Data listing:
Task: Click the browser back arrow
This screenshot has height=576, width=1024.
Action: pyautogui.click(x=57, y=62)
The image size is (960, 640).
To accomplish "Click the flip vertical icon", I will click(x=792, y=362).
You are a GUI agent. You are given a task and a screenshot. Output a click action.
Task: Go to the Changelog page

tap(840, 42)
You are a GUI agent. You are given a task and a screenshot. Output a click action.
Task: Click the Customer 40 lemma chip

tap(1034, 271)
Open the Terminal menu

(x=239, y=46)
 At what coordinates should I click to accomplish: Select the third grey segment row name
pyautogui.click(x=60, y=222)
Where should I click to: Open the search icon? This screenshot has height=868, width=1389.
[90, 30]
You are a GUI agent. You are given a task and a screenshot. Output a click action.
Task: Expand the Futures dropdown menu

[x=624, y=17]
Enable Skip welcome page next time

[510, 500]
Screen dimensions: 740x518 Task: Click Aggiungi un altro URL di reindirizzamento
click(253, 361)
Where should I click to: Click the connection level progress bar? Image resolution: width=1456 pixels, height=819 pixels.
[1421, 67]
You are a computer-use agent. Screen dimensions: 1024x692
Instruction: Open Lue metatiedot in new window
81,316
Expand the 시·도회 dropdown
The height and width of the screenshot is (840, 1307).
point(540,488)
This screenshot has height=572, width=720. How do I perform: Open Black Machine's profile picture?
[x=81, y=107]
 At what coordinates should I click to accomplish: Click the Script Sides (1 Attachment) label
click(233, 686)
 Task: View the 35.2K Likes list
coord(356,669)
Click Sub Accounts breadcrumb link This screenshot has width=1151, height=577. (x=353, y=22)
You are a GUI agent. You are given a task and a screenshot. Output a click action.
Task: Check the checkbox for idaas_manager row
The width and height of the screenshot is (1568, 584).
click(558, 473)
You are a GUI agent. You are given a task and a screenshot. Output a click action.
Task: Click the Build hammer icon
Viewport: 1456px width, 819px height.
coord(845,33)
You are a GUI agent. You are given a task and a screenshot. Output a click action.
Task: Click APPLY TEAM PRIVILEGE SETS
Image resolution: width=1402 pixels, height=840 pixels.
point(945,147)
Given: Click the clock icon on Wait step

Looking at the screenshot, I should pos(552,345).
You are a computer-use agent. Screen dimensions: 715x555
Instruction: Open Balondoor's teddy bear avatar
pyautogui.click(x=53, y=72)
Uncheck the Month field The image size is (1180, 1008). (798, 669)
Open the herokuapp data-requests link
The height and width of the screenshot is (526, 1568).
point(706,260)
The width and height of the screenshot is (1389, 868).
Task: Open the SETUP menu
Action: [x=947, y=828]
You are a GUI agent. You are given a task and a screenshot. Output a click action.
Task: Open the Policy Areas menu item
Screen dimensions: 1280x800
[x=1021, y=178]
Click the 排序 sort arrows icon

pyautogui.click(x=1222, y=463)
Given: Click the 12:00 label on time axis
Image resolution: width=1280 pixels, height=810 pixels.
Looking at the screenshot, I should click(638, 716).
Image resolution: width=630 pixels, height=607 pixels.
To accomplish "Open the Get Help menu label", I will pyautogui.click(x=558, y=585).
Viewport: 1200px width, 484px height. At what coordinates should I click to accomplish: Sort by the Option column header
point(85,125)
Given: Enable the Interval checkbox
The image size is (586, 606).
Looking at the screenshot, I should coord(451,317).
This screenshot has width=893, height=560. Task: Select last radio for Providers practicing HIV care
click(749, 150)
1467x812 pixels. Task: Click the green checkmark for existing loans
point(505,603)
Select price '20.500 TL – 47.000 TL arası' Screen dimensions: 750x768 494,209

__Task statement__: List every line in the listing above that contains the word "dimensions".

__Worked solution__:
Screen dimensions: 740x518 Task: Click Aggiungi un altro URL di reindirizzamento
You are a computer-use agent. Screen dimensions: 1024x692
You are a computer-use agent. Screen dimensions: 715x555
Screen dimensions: 1280x800
Select price '20.500 TL – 47.000 TL arası' Screen dimensions: 750x768 494,209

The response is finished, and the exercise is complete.